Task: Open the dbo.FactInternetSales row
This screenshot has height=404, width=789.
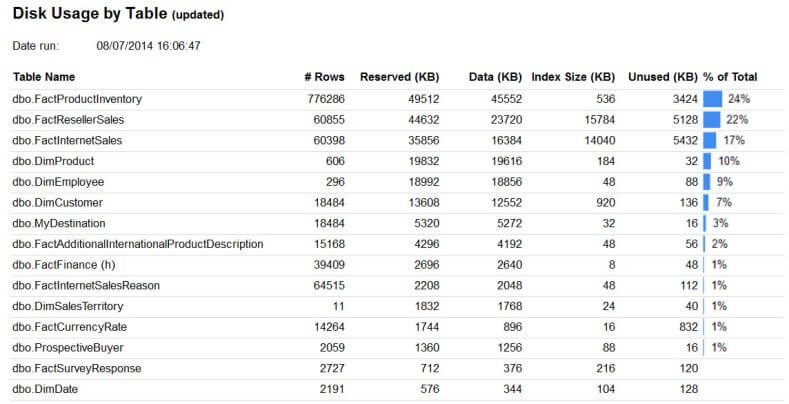Action: click(x=67, y=141)
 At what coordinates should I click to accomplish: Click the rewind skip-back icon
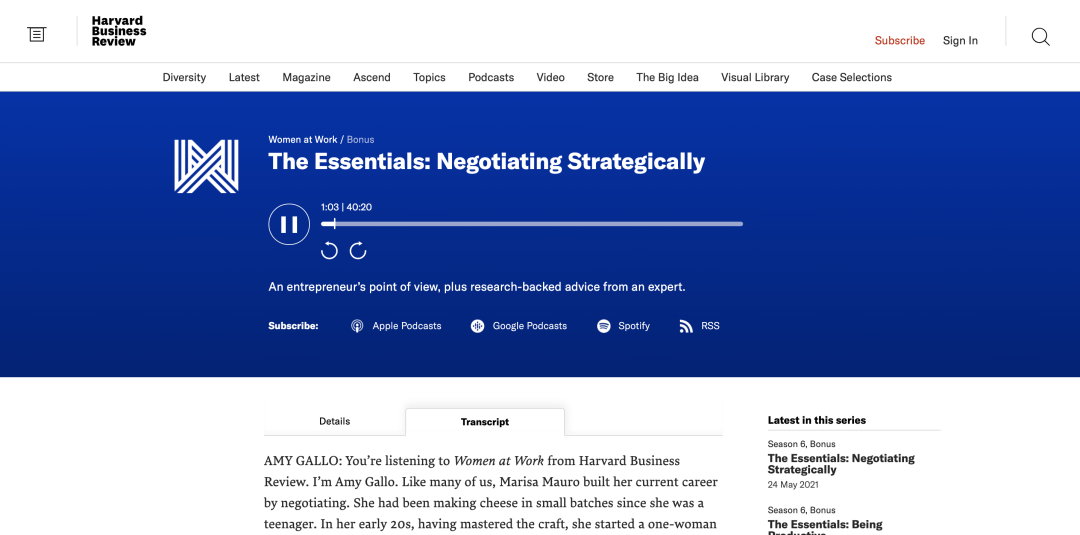click(x=329, y=251)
★ ★ ★
**Set problem**
Rewrite the records from the line containing "At what coordinates" through the end of the records, including both ends, and replace "icon" with "button" while leaving everything else unchanged. Leave the pictures out of your answer.

**Answer to this exercise**
 At what coordinates should I click to accomplish: Click the rewind skip-back button
click(x=329, y=251)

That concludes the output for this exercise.